[Input for this task]

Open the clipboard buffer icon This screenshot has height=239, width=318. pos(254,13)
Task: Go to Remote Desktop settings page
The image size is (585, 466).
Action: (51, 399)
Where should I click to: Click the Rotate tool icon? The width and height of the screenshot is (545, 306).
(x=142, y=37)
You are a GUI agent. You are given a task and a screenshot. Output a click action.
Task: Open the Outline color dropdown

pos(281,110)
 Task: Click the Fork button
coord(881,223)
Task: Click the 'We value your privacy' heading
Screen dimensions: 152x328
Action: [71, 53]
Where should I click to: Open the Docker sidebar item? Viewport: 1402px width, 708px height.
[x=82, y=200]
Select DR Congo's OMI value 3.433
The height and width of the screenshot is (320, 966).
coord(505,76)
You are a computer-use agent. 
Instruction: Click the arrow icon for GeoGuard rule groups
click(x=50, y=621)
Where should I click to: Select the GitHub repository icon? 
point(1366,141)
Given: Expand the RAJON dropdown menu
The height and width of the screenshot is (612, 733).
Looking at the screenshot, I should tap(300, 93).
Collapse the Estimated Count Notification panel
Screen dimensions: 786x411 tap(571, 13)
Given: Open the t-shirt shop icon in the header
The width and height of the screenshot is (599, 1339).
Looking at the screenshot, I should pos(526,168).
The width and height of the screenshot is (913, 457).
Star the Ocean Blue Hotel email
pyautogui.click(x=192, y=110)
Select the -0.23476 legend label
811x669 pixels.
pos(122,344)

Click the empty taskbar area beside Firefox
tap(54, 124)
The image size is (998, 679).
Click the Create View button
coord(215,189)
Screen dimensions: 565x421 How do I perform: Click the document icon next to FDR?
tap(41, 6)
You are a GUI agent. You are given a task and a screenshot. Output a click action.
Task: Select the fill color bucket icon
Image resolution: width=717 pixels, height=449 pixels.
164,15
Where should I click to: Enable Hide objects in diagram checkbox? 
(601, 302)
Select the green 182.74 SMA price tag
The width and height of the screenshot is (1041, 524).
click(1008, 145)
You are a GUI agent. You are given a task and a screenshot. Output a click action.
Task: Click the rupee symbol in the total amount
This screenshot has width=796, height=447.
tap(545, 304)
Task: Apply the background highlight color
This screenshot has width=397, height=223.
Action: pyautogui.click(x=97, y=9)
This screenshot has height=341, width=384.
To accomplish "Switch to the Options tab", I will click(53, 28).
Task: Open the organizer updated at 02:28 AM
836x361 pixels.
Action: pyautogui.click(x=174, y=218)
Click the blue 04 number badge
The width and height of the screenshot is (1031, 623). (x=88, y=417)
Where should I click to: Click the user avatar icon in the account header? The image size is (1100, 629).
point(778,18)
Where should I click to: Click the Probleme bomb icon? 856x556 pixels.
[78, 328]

[Exercise requirements] Copy the records verbatim, starting with the line that contains "Click the blue 04 number badge" and continuing through the last line of the records.

[Solution to the exercise]
Click the blue 04 number badge
The width and height of the screenshot is (1031, 623). (x=88, y=417)
Where should I click to: Click the user avatar icon in the account header? The image size is (1100, 629).
point(778,18)
Where should I click to: Click the Probleme bomb icon? 856x556 pixels.
[78, 328]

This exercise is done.